Comandos em Ação, desde o primeiro, em 1984. E nunca parei. Em meados do anos 90, surgiu o iBazar, junto com o surgimento da internet no Brasil e descobri como era o lance lá fora. Conheci vendedores. E fui amaldiçoado com a coleção de G.I.Joe dos EUA que nunca acaba.

E Hasbro faz de tudo para ficar com o meu dinheiro.

Um dia, uma mulher com quem eu estava saindo, me perguntou: "mas você brinca com eles?" E foi só a primeira. Ouvi de muitas. 

E eu respondi que sim. Ela riu, claro. E ela, com certeza, me imaginou deitado no carpete fazendo som de tiro com a boca e colocando os bonequinhos para brigar. E depois ela me confirmou que pensou isso mesmo.

Aí eu fui por partes.

Primeiro, não tenho carpete. Segundo, com 1,90m e muitos quilos acima dos 100, não tem espaço algum na minha casa onde possa ficar esparramado no chão. Até tem, mas só pra um ou para o outro. Eu e os bonecos ao mesmo tempo, não dá.

Segundo, a parte mais triste, eu também cresci como pessoa, por mais que alguns indivíduos insistam na tese contrária.
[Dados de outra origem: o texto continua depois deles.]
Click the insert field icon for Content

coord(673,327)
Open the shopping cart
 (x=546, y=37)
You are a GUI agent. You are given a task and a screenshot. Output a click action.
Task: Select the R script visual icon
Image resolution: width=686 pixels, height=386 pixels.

Quando você é criança, escolhe os bonecos que você mais gosta. Ou escolhe todos, como eu sempre fazia. E passa o dia montando e arrumando, armando os bonecos e preparando os veículos. Aí você começa a brincar, fica uma hora, duas... e o dia acaba. Mas quando você se torna adulto, pára de fazer o som dos tiros e das explosões com e boca além de dar voz a todos os bonecos. E, na sequencia:

a) você descobre que o G.I.Joe/Comandos em Ação é uma equipe especial tática, que age com esquadrões de 4 a 12 elementos cujas habilidades são complementares e mescladas para executar uma determinada missão. E que mais de um esquadrão, forma um pelotão e que esses esquadrões deverão agir de forma complementar para realizar a missão;

b) Uma vez sabendo de "a", você precisa juntar os especialistas certos para missão que você planejou e para isso é necessário buscar o filecard do personagem para saber as habilidades e aptidões dele, que no desenho variavam, nos quadrinhos não tinha muito porque saiu pouco no Brasil e o filecard nacional da Estrela não era realmente um modelo de exatidão;

c) Depois de estabelecidos "a" e "b", saber dos veículos envolvidos e das tropas inimigas que serão utilizadas. A gente sempre quer usar todas, e por isso monta exércitos de vários iguais. A gente vira army builder. Eu mesmo devo ter uns 40 Cobra Troopers e mais um tanto de Vipers. Fora os especialistas.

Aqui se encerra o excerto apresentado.